There are moments when a man reveals himself in his miserable nakedness, at the mercy of his fears, his ghosts, that inner void that devastates and sucks you in, imploding within you like an atomic bomb. It's called depression, but it could also be called hatred, boredom, disgust, nausea, inebriation. And it's difficult to stay afloat in the everyday sea when you're like this, you must cling forcefully to something, to a Medusa's raft that may lead you adrift but certainly won't let you drown amidst everyone's indifference. It could be friends, this raft, or perhaps a love, or simply some medication, some pill of happiness. Or maybe just a record. Which sometimes is really enough to save you. With its harsh sounds, its out-of-tune songs, with its atmosphere drowned by the fumes of alcohol and sadness. As happens in this latest, highly anticipated release by Will Oldham and his preferred moniker, Bonnie 'Prince' Billy.
"Summer in the southeast" is the first live album by the Louisville songwriter. A take on much of "Prince" Billy's previous production, a sort of live "Best Of." Nothing more. A reprise of the Palace, of "I See A Darkness," and even a quote from the very recent "Superwolf." But what is the point of this new reinterpretation, just months after the recent release of "Greatest Palace Music"? It makes sense, and quite a lot. Because this album is different. It's the opposite of the self-indulgent and sharply ironic country of "Greatest." On the contrary, this "Summer In The Southeast" is all the poetry of Oldham's lyrics in its cruel nakedness. Sublime, winking, and vulgar like a high-class whore. It's Will's continuous vocal imperfections that make each track a suffocating and cachectic ghost compared to the studio originals. It's the harsh and rough reinterpretations of "Master And Everyone" or the howls at the moon of "Wolf Among Wolves" that struggle like poorly oiled gears, scratching maliciously at the heart like a gear that won't shift. It's the rowdy and rocking duet of "May It Always Be" with the vulgarly folk voice of Pink Nasty. Or the powerful riffs of Matt Sweeney that make a "Madeleine Mary" that started calmly in almost blues territories distressing and steep. Or even the skeletal and "terminal" reinterpretation of "I See A Darkness," where there's not a single note, not one, that is correctly pitched. A version that conveys and instills a sense of anguish and deep black despair, with a disillusionment and bitterness that stuns in the delirium of a cosmic-sized nothingness.

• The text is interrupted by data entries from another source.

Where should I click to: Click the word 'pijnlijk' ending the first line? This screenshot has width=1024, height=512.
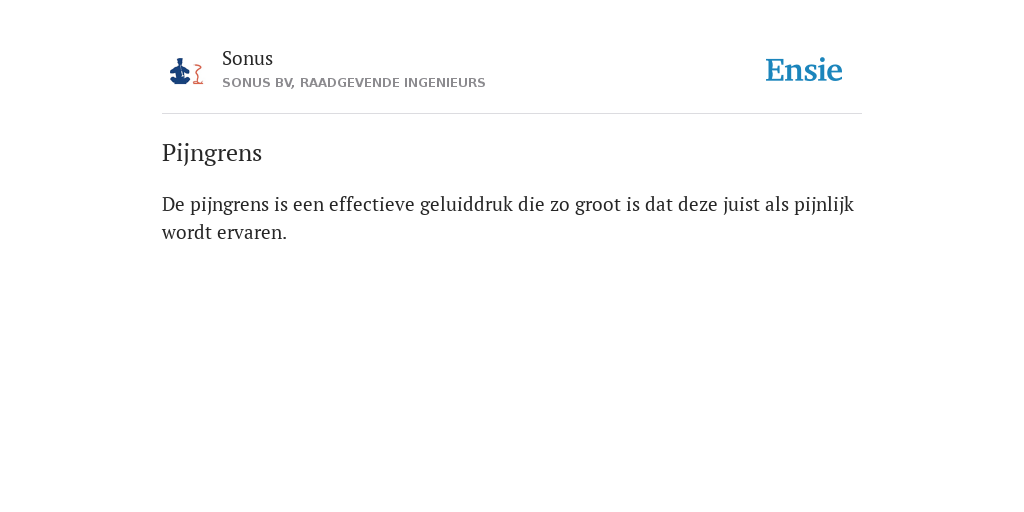point(824,205)
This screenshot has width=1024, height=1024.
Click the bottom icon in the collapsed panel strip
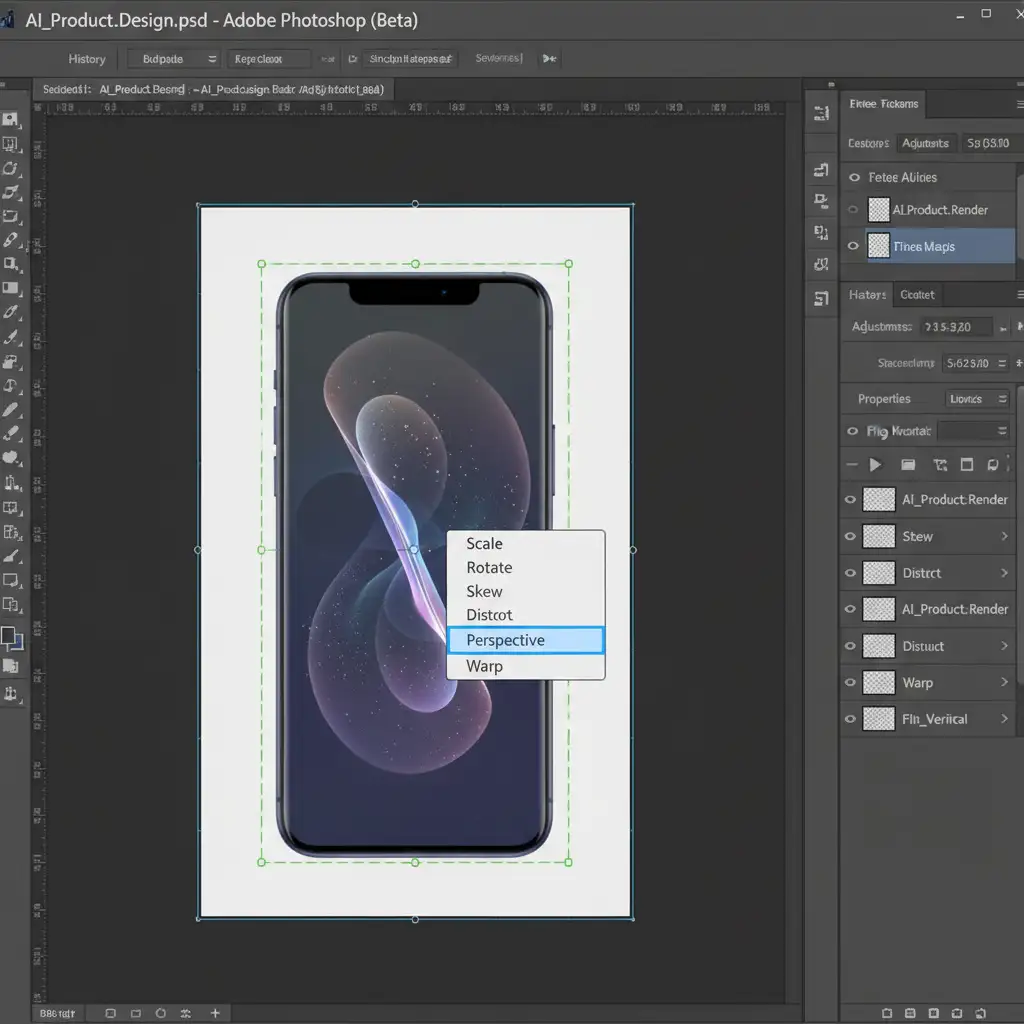pyautogui.click(x=821, y=298)
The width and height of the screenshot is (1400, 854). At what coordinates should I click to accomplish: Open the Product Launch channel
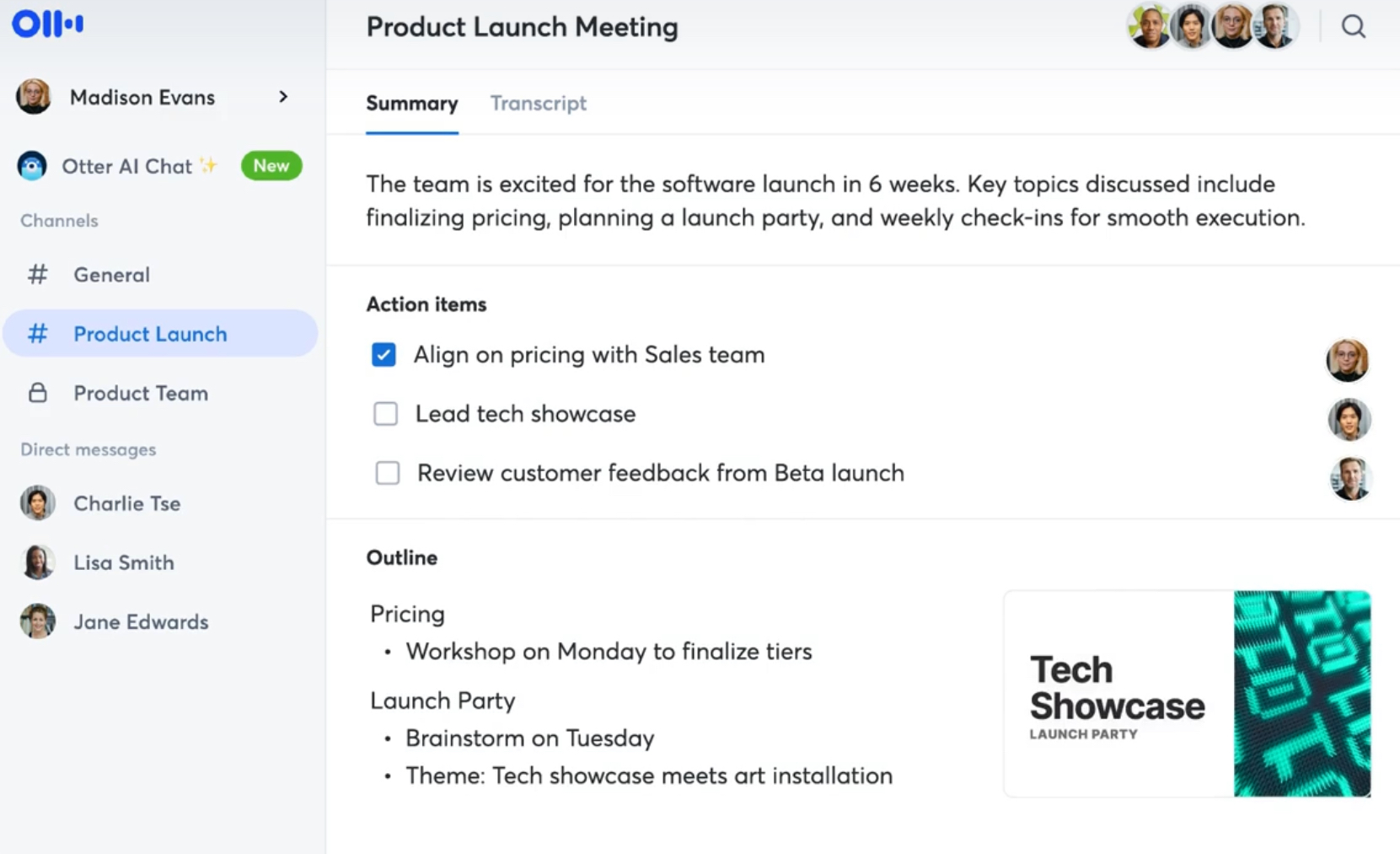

Rare are the lights of hope that filter through like beams of light, with their message of love, among the inner clouds of the bard from Kentucky. As in "Blokbuster," in its trembling chorus "I was waiting to know, I was waiting to see, I was waiting to go, I was waiting for thee." Because "hell is other people," as Sartre said. But others can also be paradise, and salvation when we overcome our inner fears. And we finally become ourselves again.